SALMON.
Have your feathers white, or nearly so, by washing if dirty, or bleaching with permanganate if needed, being careful to rinse thoroughly for the purpose of removing any acid or soap; after which prepare your bath as follows: Take one gallon of luke warm water and a small handful of starch. Enter your feathers and rub around between the hands for a few seconds; then add to bath a few drops of diluted safranine and copperas about the size of a pea. Let your feathers remain in bath about one minute; after which take out and add to bath about one teaspoonful of diluted Bismarck brown, first increasing temperature of bath a few degrees with hot water; re-enter your feathers and allow them to remain in bath about a minute; after which squeeze out and dry in the usual way.
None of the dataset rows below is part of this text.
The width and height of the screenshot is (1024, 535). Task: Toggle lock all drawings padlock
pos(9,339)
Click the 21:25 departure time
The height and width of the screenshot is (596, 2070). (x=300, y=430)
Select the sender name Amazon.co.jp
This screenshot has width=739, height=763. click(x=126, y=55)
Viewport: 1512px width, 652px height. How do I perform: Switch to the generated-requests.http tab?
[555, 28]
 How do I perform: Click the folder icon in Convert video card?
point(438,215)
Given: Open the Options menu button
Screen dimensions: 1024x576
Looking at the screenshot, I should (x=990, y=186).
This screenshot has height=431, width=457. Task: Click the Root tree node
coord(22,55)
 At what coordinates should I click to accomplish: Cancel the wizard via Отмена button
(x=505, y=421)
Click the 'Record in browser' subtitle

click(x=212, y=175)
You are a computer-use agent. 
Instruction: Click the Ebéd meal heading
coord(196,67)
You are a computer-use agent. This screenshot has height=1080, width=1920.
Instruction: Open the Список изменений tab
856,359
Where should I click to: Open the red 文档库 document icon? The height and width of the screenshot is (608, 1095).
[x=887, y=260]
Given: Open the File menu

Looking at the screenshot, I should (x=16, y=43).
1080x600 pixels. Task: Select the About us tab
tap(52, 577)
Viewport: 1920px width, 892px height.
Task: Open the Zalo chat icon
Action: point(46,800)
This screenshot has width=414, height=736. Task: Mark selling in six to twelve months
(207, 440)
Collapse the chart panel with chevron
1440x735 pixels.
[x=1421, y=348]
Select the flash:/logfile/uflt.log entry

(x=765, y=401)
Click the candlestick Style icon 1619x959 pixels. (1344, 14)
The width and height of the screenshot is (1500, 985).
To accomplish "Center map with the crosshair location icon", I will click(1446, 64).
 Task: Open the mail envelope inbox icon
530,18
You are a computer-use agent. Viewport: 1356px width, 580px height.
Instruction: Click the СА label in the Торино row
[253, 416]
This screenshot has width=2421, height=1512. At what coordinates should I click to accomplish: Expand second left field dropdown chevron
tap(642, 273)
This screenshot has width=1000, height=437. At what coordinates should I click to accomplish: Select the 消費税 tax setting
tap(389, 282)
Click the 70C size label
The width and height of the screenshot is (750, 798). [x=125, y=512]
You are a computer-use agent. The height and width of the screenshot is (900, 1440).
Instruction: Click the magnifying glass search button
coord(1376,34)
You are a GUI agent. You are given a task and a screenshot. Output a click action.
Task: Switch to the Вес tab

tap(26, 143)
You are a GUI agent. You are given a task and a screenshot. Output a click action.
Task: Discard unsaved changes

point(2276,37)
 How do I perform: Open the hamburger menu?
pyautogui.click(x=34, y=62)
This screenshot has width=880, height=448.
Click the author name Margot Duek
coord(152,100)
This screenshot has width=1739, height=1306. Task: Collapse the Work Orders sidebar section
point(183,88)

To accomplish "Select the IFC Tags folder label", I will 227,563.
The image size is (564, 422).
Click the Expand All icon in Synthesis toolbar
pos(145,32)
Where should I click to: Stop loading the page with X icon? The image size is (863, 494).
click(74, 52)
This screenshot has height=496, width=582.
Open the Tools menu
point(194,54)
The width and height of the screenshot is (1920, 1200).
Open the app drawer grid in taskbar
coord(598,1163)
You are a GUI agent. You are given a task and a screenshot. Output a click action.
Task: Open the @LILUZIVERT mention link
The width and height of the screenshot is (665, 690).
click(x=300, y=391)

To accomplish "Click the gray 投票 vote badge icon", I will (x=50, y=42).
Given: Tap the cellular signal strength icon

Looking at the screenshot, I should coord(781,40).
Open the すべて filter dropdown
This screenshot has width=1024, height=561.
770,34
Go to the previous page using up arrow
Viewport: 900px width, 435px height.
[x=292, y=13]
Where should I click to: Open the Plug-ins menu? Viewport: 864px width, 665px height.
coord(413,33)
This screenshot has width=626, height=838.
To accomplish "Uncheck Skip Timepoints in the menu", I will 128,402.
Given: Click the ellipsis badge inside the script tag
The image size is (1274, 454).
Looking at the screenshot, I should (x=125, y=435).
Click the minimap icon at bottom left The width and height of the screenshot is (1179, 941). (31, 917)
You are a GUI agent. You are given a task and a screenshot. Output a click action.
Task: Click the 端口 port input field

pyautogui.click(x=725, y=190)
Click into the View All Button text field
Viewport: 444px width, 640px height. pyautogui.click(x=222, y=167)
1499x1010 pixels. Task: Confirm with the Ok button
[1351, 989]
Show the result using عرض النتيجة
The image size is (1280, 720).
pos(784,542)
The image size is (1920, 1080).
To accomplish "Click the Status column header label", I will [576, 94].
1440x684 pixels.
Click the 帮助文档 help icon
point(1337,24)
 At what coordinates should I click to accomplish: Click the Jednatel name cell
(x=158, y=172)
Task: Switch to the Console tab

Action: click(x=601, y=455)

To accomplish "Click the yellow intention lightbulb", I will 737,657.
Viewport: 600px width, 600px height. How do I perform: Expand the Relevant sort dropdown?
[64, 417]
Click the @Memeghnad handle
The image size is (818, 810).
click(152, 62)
If your sample to be matched be more on the pink, use less aniline brown; and if more on the yellow, use less safranine and more aniline brown. Should you desire a much darker shade, use more of each color than laid down in recipe, and add a few drops of logwood liquor. If your feathers be found altogether too dark for sample, rinse off starch in cold water and dilute a half teaspoonful of oxalic acid in luke warm water, and pass your feathers through for a few seconds, take out and rinse a couple of times in hot water (not boiling). Prepare bath again as per recipe, using greater care. This shade of color is on the order of the terra cotta and crushed strawberry, and can be made in the same bath by adding color or diluting. Be careful in drying to use only clean starch and a clean board that has not been used with any acid colors.